2. Podaj przykłady scen, nie wyrywając z kontekstu, gdzie dopatrujesz się ułomności w aktorstwie .
Nie muszę dodawać, że uzasadnianie w takiej formie riposty będzie niezbędne. Dasz radę?
wybacz, że powtórzę, ale:
"pytanie: czy każdy przejaw odmiennego zdania oznacza irytację według ciebie? odpowiedz tylko na to pytanie, by ewentualnie oszczędzić mi jałowej dyskusji z tobą"
słowo "irytacja" zostało powtórzone, bo nijak odnosi się do mojej wypowiedzi. ciężko to pojąć, ale się postaraj. a teraz grzecznie odpowiedz na prościutkie pytanie
kolejny twój wywód a propos mej psyche jest zbyteczny, choć i tak wiem, że wolisz pisać o kimś niż spróbować przedstawić własne przemyślenia czy, o zgrozo, coś wytłumaczyć.
PS
powtarzam pytanie pierwszy i ostatni raz :)

Wiersze danych:
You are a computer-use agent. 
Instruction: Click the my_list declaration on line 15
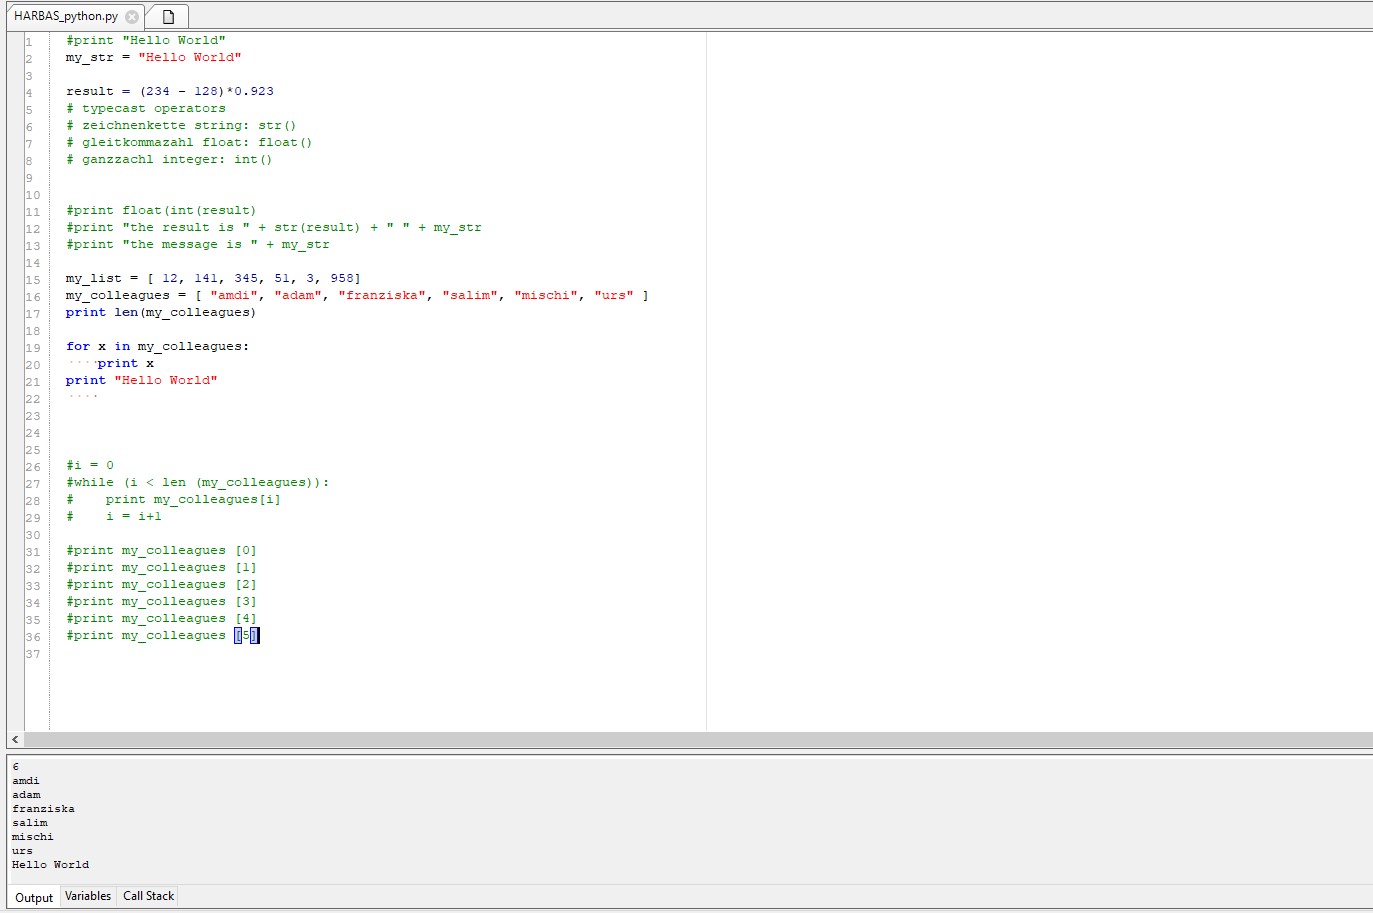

Polecenie: Które słowo, zgodnie z fragmentem tekstu, zostało powtórzone, bo „nijak odnosi się” do wypowiedzi piszącej osoby? Wiersze danych nie są potrzebne do wykonania zadania.

Rozwiązanie zadania: Powtórzone zostało słowo „irytacja”.